*** Data provided ***

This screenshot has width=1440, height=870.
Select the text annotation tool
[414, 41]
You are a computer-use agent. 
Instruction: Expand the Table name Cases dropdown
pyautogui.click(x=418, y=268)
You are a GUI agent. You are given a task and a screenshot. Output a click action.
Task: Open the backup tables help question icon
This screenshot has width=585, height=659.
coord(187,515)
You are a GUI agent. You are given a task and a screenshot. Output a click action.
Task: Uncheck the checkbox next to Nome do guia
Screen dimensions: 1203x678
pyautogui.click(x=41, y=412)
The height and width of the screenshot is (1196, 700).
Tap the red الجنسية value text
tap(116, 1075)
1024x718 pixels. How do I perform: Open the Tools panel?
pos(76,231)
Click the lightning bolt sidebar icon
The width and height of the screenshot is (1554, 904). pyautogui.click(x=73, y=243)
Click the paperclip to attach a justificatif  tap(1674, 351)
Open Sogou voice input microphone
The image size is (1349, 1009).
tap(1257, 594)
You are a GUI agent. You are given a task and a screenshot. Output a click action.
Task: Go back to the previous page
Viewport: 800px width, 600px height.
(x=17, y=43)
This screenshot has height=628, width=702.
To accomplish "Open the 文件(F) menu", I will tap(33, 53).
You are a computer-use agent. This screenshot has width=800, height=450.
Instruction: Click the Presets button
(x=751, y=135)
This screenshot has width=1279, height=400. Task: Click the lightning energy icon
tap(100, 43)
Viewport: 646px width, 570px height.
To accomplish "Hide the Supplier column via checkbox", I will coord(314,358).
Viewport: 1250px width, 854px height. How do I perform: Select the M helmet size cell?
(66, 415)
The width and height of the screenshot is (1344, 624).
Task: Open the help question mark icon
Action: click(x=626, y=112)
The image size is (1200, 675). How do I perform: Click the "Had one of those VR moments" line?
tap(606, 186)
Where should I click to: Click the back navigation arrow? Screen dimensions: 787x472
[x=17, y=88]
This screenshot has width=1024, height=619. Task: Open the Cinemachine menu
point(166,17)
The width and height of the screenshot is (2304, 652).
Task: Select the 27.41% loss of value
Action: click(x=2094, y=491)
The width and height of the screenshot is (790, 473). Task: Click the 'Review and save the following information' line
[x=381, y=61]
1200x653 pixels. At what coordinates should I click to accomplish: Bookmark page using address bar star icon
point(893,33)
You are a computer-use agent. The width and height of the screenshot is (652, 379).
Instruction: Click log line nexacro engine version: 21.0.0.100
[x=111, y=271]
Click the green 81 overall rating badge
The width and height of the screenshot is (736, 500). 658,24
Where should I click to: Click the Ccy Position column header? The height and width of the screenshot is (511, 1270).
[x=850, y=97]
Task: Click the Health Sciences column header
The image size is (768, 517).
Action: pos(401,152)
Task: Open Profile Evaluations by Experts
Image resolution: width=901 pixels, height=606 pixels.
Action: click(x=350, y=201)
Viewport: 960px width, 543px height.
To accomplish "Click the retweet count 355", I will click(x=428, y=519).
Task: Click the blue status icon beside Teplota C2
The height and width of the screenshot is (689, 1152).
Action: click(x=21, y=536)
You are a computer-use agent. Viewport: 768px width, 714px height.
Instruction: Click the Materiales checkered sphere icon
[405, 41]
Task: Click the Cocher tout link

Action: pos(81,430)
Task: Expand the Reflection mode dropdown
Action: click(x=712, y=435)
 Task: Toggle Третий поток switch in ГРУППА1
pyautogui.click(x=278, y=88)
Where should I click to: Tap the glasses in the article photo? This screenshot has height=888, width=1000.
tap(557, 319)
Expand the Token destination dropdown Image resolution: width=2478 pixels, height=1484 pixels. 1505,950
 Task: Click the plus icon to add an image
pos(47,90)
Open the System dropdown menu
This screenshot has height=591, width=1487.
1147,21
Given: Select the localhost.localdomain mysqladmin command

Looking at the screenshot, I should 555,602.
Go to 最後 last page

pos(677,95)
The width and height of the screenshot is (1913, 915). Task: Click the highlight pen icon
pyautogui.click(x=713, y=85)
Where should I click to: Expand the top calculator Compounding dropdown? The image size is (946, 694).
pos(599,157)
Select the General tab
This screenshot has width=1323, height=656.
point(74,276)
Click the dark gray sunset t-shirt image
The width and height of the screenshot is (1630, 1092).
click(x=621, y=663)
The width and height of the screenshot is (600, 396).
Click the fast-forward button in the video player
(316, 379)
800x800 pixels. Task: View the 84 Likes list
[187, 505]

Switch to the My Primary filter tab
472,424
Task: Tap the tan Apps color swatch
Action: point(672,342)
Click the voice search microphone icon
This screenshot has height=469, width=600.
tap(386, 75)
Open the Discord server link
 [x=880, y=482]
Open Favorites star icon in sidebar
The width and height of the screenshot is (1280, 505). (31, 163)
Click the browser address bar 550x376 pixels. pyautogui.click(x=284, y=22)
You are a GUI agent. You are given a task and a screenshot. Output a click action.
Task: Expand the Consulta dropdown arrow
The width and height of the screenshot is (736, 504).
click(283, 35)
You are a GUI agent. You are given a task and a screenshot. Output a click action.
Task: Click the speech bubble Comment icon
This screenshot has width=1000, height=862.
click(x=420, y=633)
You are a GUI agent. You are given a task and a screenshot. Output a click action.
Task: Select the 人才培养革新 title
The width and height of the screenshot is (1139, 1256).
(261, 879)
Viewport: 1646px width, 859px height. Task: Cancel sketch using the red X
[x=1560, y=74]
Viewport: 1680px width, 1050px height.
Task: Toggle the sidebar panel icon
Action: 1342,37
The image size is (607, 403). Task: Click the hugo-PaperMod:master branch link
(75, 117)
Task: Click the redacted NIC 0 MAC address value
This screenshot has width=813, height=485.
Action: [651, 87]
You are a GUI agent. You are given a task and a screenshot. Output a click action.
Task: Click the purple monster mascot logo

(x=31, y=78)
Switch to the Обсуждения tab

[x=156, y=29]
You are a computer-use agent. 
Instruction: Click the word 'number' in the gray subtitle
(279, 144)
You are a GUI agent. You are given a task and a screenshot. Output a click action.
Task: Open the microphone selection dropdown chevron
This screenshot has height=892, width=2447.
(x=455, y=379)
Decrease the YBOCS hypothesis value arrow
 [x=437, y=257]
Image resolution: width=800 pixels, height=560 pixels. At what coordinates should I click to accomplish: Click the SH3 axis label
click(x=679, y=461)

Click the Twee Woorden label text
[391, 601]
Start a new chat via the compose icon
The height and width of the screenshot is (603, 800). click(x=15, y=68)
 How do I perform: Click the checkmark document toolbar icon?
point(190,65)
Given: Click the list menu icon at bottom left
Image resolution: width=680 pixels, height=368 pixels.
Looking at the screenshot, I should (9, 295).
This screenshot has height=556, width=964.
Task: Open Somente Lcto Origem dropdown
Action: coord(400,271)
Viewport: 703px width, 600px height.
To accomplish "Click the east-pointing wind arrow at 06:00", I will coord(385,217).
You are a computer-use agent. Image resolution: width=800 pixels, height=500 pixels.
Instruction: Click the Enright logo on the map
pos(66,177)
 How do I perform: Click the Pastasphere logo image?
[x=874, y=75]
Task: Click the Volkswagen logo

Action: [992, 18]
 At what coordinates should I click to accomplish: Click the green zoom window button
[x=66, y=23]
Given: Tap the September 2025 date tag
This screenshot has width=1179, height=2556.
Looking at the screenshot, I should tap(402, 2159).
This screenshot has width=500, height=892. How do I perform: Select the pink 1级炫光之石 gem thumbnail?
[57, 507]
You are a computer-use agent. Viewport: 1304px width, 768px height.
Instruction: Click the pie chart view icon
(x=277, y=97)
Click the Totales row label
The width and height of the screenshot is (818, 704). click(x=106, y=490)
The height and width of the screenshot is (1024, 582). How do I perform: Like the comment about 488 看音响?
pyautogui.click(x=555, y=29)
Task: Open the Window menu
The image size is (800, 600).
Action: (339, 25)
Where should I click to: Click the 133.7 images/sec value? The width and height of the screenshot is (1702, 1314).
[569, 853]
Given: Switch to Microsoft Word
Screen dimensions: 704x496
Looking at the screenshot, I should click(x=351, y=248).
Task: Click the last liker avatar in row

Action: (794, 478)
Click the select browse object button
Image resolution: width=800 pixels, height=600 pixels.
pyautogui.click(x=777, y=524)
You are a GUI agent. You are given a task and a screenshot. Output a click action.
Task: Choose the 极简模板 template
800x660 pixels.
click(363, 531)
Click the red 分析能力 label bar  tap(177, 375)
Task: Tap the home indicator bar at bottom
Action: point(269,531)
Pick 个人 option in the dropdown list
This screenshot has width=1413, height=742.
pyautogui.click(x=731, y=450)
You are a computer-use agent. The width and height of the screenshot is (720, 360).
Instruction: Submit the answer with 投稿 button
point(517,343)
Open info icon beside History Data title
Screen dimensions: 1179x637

*** End of Data provided ***

→ Task goal
Wherever the word "computer" shows up in the material, copy the line it is on.

→ Response below
You are a computer-use agent. 
You are a computer-use agent. This screenshot has width=800, height=450.
You are a computer-use agent. The width and height of the screenshot is (652, 379).
You are a computer-use agent. Viewport: 768px width, 714px height.
You are a computer-use agent. 
You are a computer-use agent. Image resolution: width=800 pixels, height=500 pixels.
You are a computer-use agent. Viewport: 1304px width, 768px height.
You are a computer-use agent. The width and height of the screenshot is (720, 360).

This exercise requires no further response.